What the exercise asks: Below are the records; copy each line in which "Select" can be found.

Dataset records:
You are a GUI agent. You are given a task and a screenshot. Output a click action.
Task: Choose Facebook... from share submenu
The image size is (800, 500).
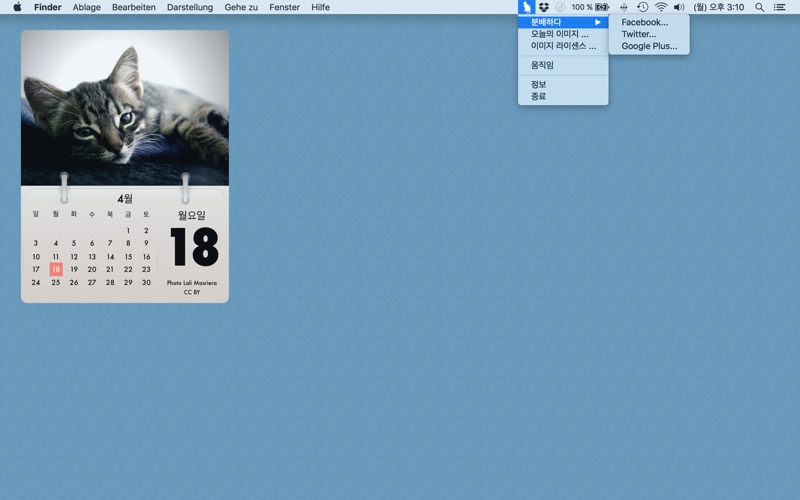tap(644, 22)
...
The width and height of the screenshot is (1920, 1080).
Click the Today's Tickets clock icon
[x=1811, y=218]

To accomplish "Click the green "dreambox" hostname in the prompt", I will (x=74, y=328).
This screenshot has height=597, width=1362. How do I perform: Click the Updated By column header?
---
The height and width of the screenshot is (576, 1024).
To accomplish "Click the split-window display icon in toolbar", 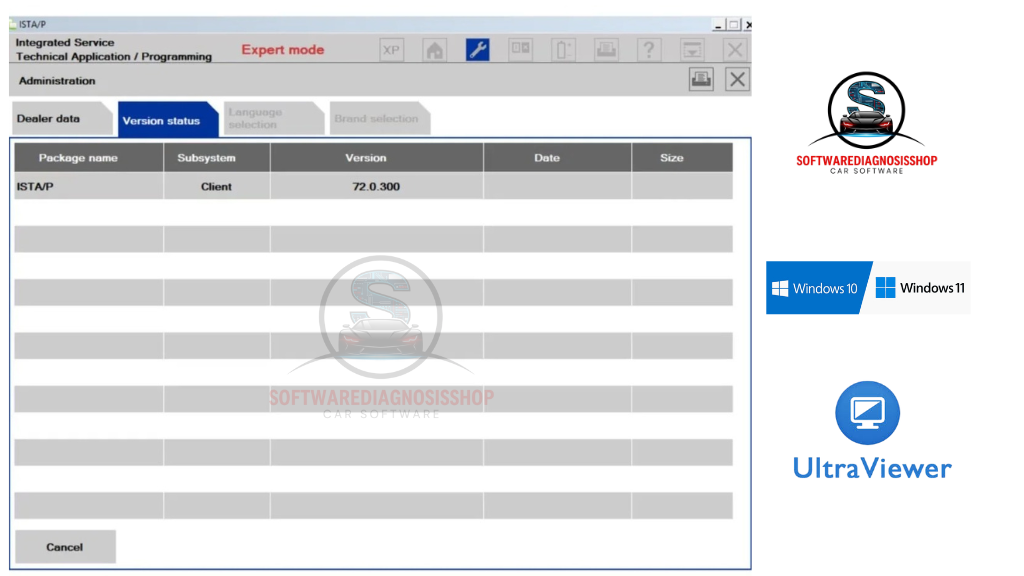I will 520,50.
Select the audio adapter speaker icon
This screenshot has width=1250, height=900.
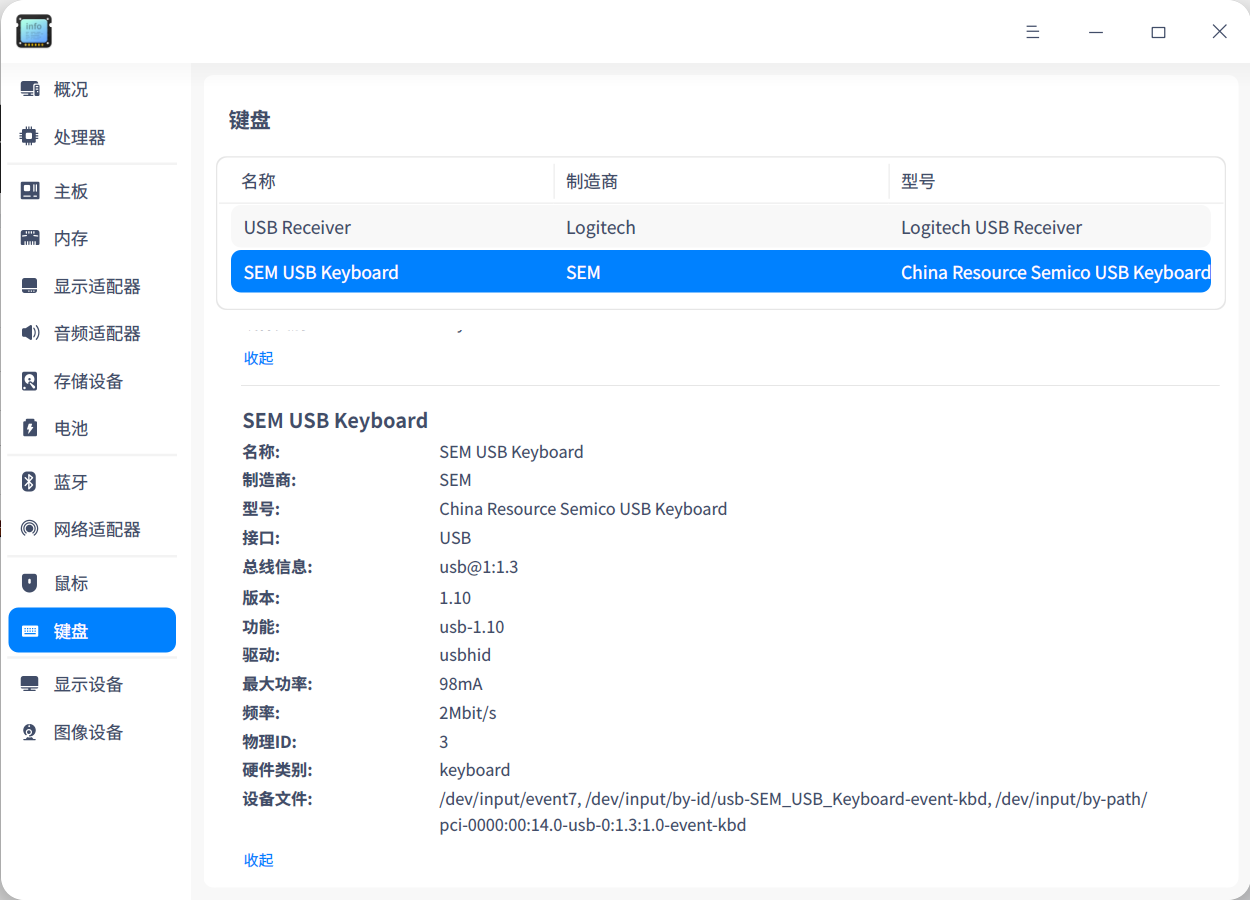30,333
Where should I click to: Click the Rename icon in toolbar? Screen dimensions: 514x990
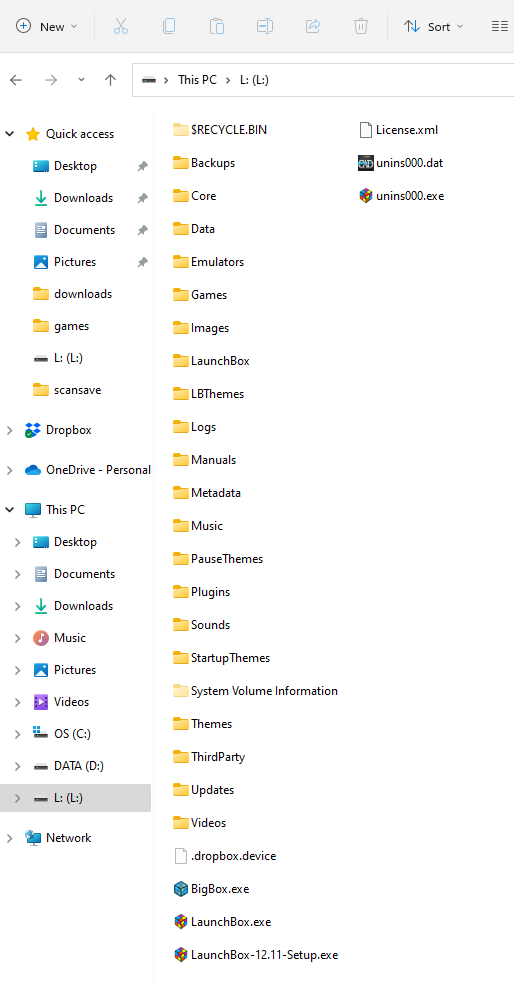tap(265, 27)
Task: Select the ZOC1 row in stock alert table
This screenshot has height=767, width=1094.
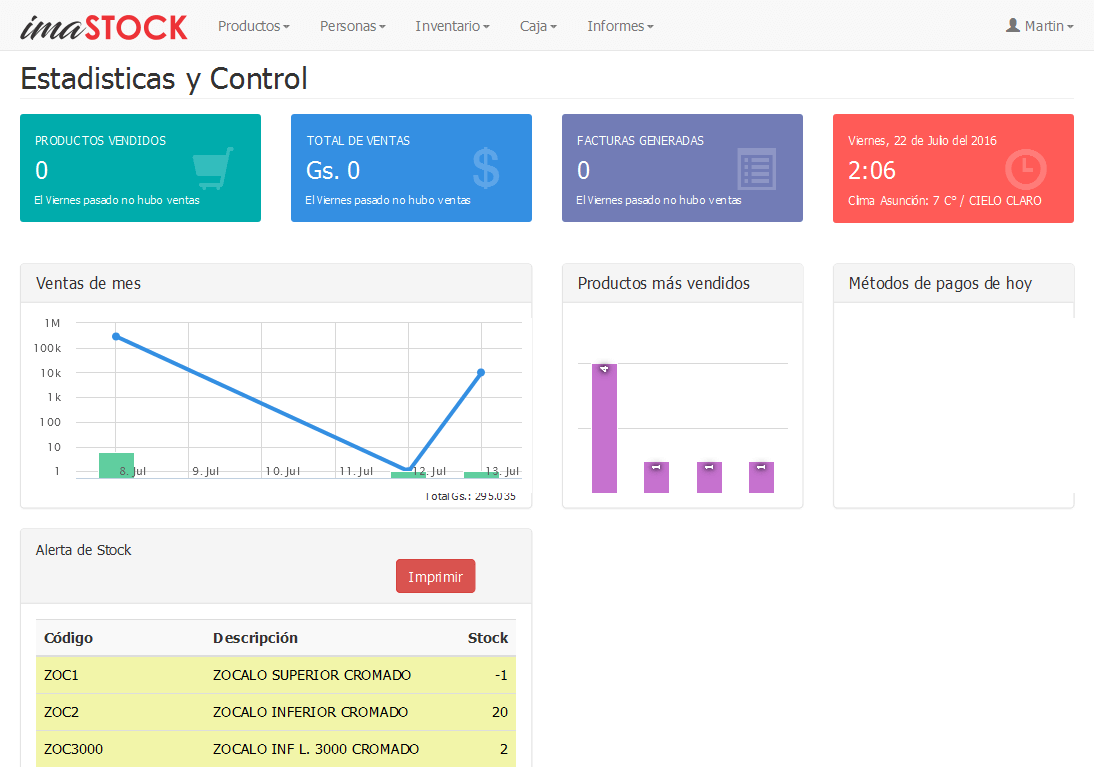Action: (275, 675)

Response:
Select the audio adapter speaker icon
Task: Select the ZOC1 row in stock alert table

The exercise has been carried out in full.